What is Neural Network?

A neural network is a mechanism due to which artificial intelligence, also known as AI, learns to process data just like any other human brain will. It is safe to say thats make an integrated layered structure of neurons and nodes to transfer the data.
A network of adaptive computer systems is developed which can learn from their errors and take corrective measures to avoid them simultaneously. Due to this, artificial NNs are able to crack complex problems, patterns, and trends, recognize faces, summarize documents, and perform various such tasks efficiently.
What is the history of neural networks?
The origin of neural-networks can be dated back to the year 1943 when a mathematical paper was published that described how the human brain might be working. Soon after the paper was published, it caught the attention of the computer scientists to make a it for the computers as well, based on the NN ( Neural-Network) of the human brain between the years 1950 to 1960.
However, the plan was dropped due to the copious amount of complex design till the year 1980s, when it was picked again, and by the 1990s, a layout was developed that became the backbone of today’s era of Artificial intelligency.
What is a Neural network?
As the name suggests, an artificial neural-network is developed just like the human brain neural-network to record and translate complex data for humans to understand and process accordingly. Just like the human brain, artificial neural-networks are connected with a collection of a large number of processing units, also known as nodes.
These artificial nodes transfer the data with the help of an electrical impulse that runs through them just like human brain neurons. Due to these advanced abilities, they are used in deep learning, which is a part of machine learning, in order to perform various tasks without the intervention of human help.
For instance, it can identify objects from the images and categorize them accordingly, which has never been seen before. Now, let us understand a little bit about what is needed to make a neural-network work.
How does an artificial neural network or a neural network work?

A neural network works with a wide range of nodes that are further separated into three different layers for efficient processing and transferring of the data. The three different layers are mentioned below:
1. An input layer
2. A hidden layer
3. An output layer
The above-mentioned layers are the minimal requirement for the neural-network to work properly. In every node, minimum of one hidden layer is required, but if the design requirement needs more than one hidden layer, then also it can be added in addition to the input layer and the output layer.
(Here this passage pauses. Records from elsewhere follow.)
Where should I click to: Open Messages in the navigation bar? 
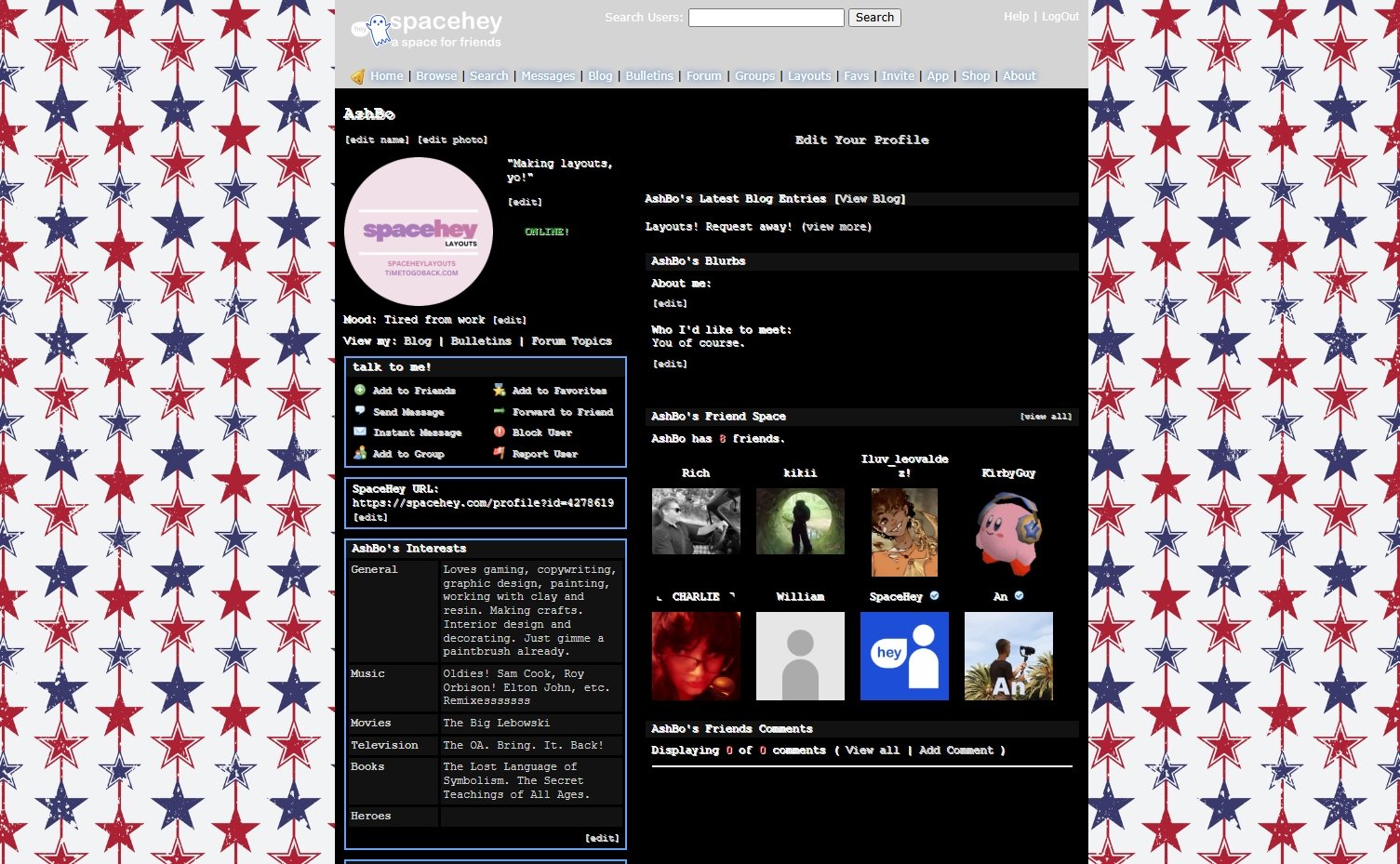(548, 76)
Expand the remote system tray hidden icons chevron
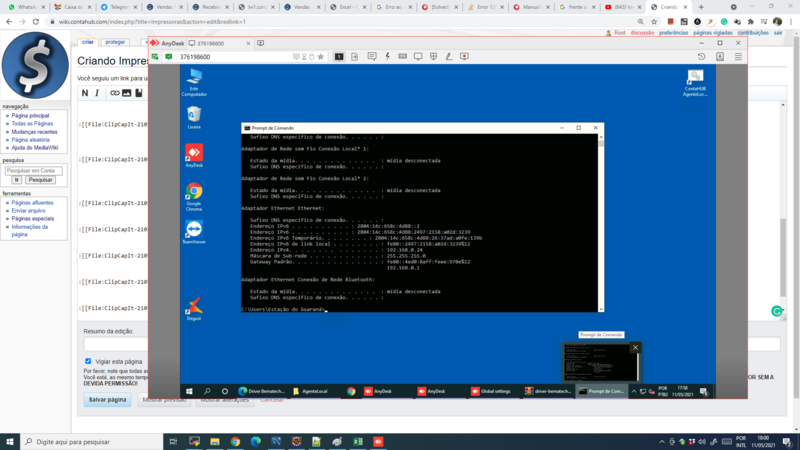800x450 pixels. tap(634, 391)
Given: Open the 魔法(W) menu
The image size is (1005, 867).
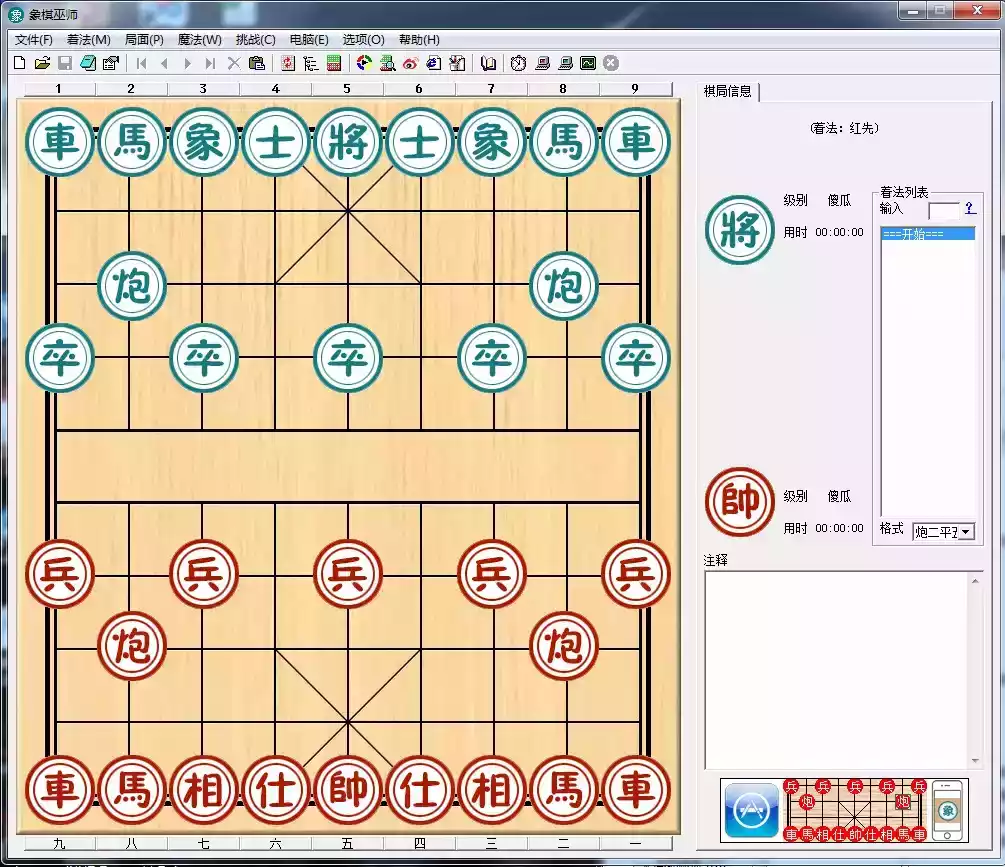Looking at the screenshot, I should (x=198, y=39).
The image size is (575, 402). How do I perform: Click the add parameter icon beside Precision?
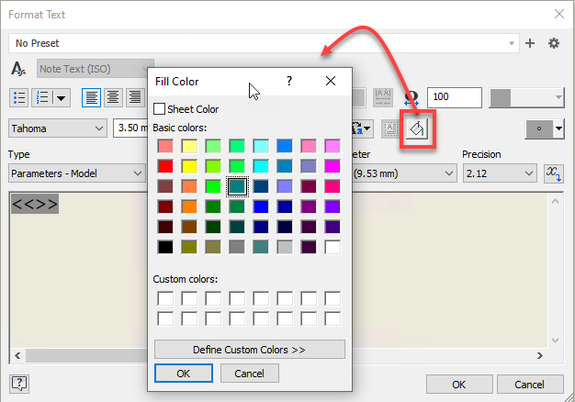[554, 173]
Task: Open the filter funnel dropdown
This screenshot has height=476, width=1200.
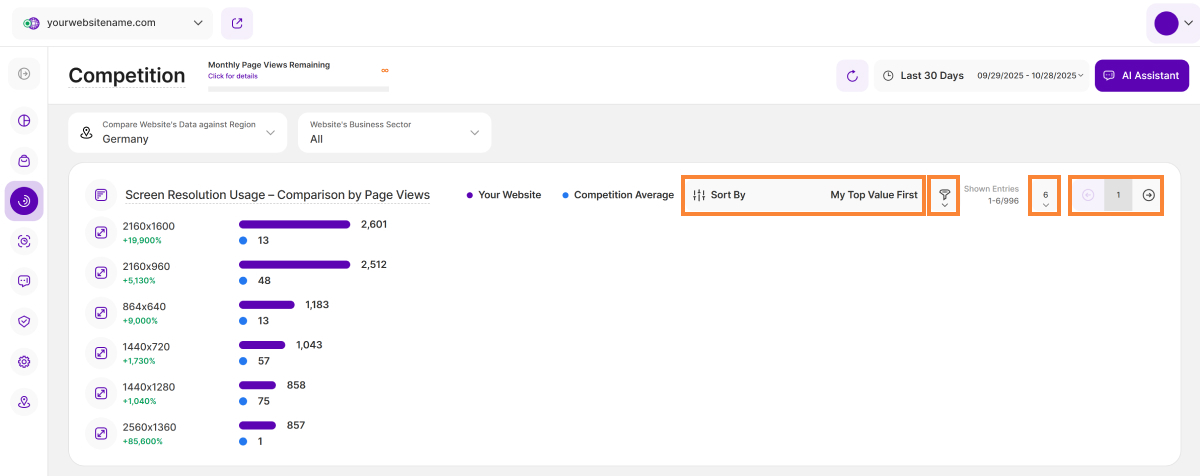Action: pos(944,196)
In layman’s terms, all three layers are enabled with a set of criteria that they need to satisfy in order to move forward or transfer the data to the next layer. For instance, each node is equipped with a certain mathematical formula in which each variable contains a different aspect. If the results do not satisfy the required set point, then the data stays in that particular node, and if it does, then the data is transferred to the next layer of the neural network for further processing.
What are the different types of neural networks?
The number of nodes and layers a neural-network can make is endless, as such there are numerous ways a node can correspond with each other. Thus to tell an exact number is not worth it however we can sort them out into few categories.
Few categories of neural network are as follow:
● Deep neural-network – hidden layers are more than one.
● Shallow neural-network – hidden layer is only one.
Another factor that one should consider is that shallow neural networks require less processing power and can work faster while on the other hand deep neural networks require more processing power as such they perform more complex tasks.
Below, there are some types of neural networks that are used in present days:
● Feed forward neural networks – information is passed through nodes towards the forward node.
● Perceptron neural networks – simple and shallow networks that have input layer and output layer.
● Multilayer perceptron neural networks – includes various complexity and hidden layers to the perceptron neural networks.
● Modular neural networks – combines more than one node to achieve output.
● Liquid state machine neural networks – ability to connect with different nodes randomly.
● Recurrent neural networks – has a feature to go backward and allow the output of previous nodes to have an impact on the input of existing nodes.
● Residual neural networks – identify mapping process is used to move the data ahead, in order to combine the output of previous layers with the current layers output.
● Radial basis function neural network – designated mathematical function is provided known as radial basis function.
Application of Neural networks that are used in the present days are as follow:
● Image recognition – it can be used for facial recognition, image and video analysis and medical image classification.
● Financial prediction – used to predict the trend or pattern of various stock market stocks.
● Autonomous vehicles – self driving vehicles such as four wheel vehicles, drones, cargo ships.
● Various other sectors such as signature verification, social media, weather forecasting, aerospace, electrical load and energy demand forecasting, targeted marketing, process and quality control, defence, and healthcare.
Conclusion:
Neural networks are the game changers in the field of artificial intelligence as such it is able to do wonders and making human life little bit easier by performing the tedious and complex work with an ease.
All it need is a massive data storage abilities in order to store the data for reference and perform various jobs that require human intervention without any hassle. The need of improvement is still there as such there are still many gray areas in the field where more advancement is required. Thus it is safe to say that the future of artificial intelligence looks brighter in the near future.